Diagnostic Workflows for MapReduce

As a major component of the foundational HCI course in user experience design methods, myself and a team of four other MHCI students were privileged to have the opportunity to collaborate with Intel Labs Pittsburgh. The goal of the project was to understand the workflows of administrators and users of the Hadoop cloud computing platform to aid in developing tools for determining the cause of errors and poor performance. Our team conducted user interviews, synthesized key findings, built click-through prototypes of a new unified Hadoop interface and finally conducted usability evaluations through further interviews and keyboard-level modeling on the resulting prototype.

Our research lead to insights that divined a better understanding of how users work in cloud computing environments and how they approach problems that they encounter. Our proposed solution integrated aspects of filesystem management, command-line functionality, web-based task monitoring, and overall system health indicators.
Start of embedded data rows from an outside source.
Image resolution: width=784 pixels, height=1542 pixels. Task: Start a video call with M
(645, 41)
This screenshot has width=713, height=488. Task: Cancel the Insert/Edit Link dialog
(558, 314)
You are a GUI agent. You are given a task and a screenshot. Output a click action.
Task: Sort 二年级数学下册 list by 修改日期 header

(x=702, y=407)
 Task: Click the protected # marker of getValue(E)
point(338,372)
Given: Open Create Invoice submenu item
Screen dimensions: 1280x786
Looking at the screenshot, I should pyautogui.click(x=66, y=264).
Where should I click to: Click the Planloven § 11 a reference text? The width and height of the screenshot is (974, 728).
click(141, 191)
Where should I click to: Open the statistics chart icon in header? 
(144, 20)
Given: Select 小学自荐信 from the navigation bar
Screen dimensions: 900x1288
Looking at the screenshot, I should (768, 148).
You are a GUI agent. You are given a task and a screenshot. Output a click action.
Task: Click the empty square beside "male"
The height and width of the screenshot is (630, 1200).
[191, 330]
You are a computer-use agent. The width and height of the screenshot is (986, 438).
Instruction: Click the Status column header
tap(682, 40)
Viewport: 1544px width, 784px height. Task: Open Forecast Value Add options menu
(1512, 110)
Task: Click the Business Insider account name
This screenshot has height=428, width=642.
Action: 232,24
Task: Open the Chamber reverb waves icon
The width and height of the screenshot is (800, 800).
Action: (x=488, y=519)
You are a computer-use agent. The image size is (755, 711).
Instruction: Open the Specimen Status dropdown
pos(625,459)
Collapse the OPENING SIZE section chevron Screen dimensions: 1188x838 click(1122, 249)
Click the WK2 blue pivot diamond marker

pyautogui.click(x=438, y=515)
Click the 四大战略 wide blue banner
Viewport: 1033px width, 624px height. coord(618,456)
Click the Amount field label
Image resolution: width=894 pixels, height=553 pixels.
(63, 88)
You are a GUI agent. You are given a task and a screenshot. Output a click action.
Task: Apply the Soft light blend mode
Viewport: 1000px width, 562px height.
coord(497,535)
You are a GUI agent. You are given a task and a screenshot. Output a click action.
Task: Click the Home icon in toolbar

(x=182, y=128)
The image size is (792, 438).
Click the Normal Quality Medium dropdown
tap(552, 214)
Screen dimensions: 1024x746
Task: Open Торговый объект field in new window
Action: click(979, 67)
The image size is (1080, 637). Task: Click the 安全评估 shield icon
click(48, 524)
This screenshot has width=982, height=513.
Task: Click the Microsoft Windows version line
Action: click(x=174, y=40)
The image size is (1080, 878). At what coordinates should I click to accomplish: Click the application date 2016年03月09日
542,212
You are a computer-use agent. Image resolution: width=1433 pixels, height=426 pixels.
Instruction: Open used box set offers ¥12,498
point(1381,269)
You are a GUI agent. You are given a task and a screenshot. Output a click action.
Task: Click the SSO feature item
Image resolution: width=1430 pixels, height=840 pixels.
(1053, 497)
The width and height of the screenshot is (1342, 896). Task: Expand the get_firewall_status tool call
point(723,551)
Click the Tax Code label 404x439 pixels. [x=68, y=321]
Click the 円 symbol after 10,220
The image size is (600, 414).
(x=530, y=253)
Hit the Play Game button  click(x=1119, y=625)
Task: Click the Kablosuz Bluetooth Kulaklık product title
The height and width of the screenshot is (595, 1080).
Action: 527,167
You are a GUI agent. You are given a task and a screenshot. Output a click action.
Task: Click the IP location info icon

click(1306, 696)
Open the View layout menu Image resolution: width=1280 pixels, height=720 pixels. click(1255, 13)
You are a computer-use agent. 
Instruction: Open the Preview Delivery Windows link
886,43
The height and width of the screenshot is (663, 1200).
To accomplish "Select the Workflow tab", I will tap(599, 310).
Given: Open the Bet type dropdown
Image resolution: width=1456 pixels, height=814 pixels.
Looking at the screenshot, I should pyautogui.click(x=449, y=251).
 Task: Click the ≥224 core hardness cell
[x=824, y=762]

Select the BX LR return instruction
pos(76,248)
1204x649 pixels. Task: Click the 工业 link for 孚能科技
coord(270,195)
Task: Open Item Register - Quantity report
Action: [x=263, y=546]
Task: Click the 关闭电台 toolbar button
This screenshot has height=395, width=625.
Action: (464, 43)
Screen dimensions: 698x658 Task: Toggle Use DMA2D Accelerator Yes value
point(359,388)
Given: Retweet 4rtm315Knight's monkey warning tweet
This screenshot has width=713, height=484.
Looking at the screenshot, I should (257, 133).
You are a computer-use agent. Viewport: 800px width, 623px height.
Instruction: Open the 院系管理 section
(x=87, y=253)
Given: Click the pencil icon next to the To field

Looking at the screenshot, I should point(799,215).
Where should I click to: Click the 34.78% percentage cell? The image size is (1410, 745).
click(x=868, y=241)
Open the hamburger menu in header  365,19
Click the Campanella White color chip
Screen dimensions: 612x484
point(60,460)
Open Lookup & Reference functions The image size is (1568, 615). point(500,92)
As a team member, I participated in the entirety of the user research, synthesis, prototyping and testing stages. I was primarily responsible for creating keyboard-level modeling simulations, which turned into a testable prototype on which think-aloud usability tests were performed based on tasks that I defined.

The findings from this project were assembled into a paper, titled Understanding and improving the Diagnostic Workflow of MapReduce Users, that was accepted into the 2011 ACM CHIMIT conference.